For protein domains, the SMART1 database was used for the entire human proteome; for the gene ontology annotations including biological process, cellular component and molecular function Gene Ontology database, HPRD2, Entrez Gene3 and UniProt 4, were used. For protein-protein interactions, BioGRID5, Intact6, Human Proteinpedia7 and HPRD datasets were downloaded and mapped to Entrez Gene or UniProt accession identifiers. The respective datasets were parsed by customized Perl scripts.

Sites of expression (cell lines, normal and disease tissues) is collected from HPRD, UniProt, Human Protein Atlas8, Human Proteome Browser9, Human Proteome Map10, ProteomicsDB11 and Human Proteinpedia7 databases.

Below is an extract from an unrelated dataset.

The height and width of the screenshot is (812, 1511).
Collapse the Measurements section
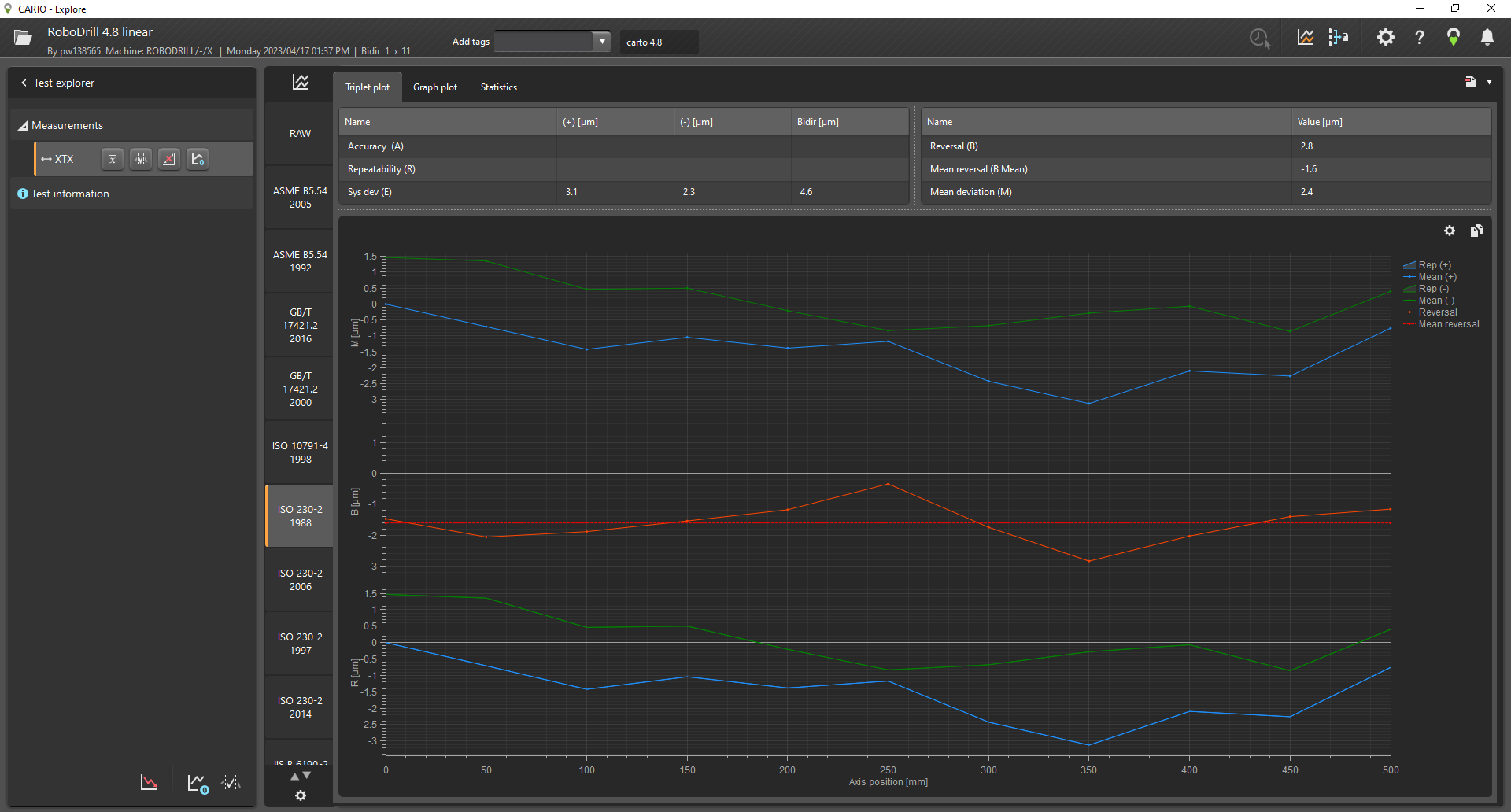(24, 126)
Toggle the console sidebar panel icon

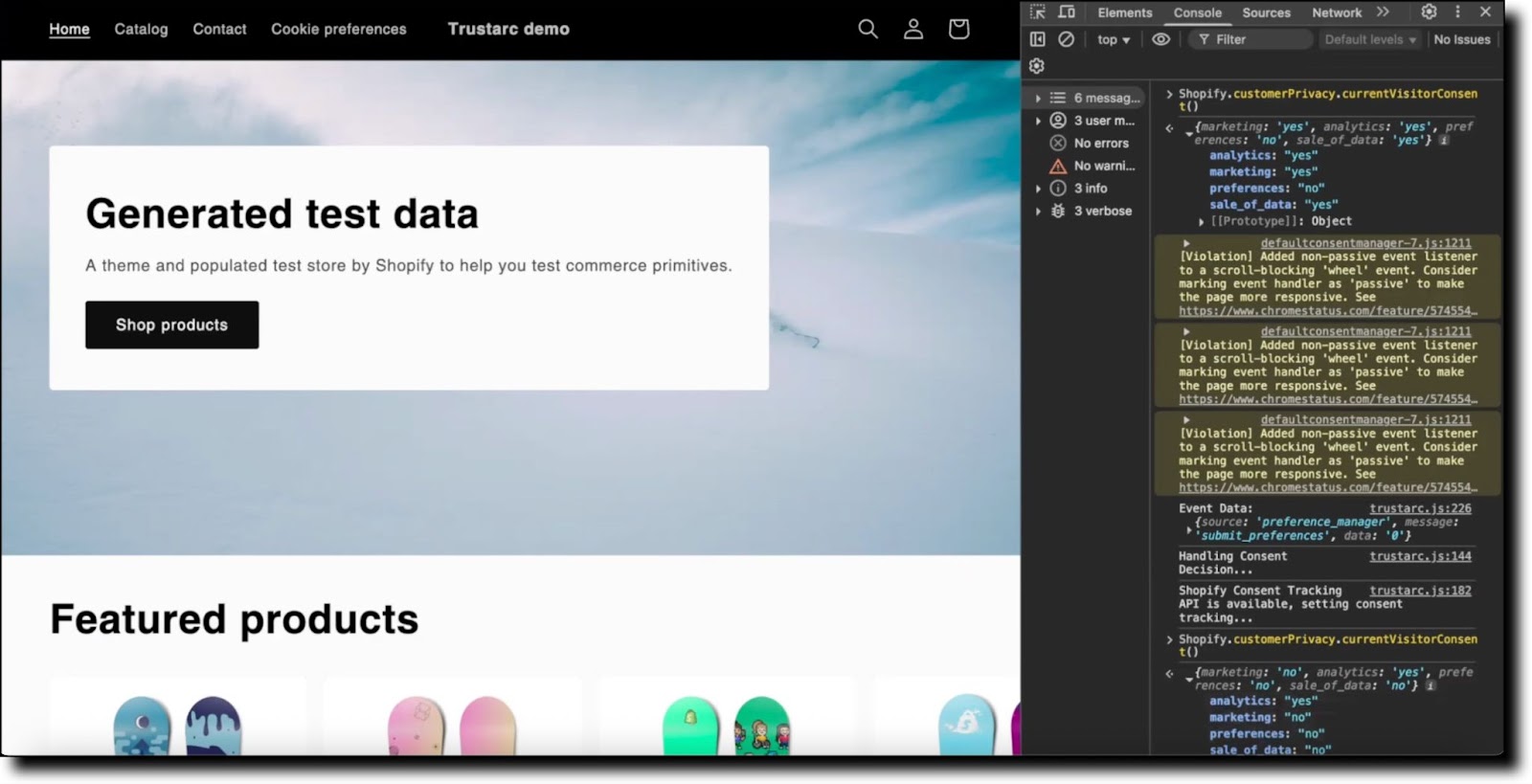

Protein annotations pertaining to pathways have been collected from Reactome12, NCI13, Cell map14, HumanCyc15 and NCI13 nature databases. Data for transcription factors were collected from 29 mammalian genome projects16 while for disease terms clinical synopsis phenotypic terms were downloaded from OMIM database17. In addition, human proteome semi-quantitative data set compiled by Human Proteome Map and ProteomicDB were also collated. Similarly, mass spectrometry (PRIDE18, PeptideAtlas19, Peptidome20 and Human Proteinpedia), immunohistochemistry (HPA and Human Proteinpedia), exosome (ExoCarta21, Vesiclepedia22), colorectal cancer (Colorectal Cancer Database), plasma (Plasma Proteome Database23), post-translational modification (PhosphositePlus24, HPRD, Human Proteinpedia and UniProt) databases were used to download the protein annotations and parsed with customized Perl scripts. As no two databases had the download files in same format or same accession identifiers, Perl scripts were customized to every single database file.


2, What statistical methods are used in FunRich?

For statistics, we have used hypergeometric test, BH and Bonferroni in FunRich.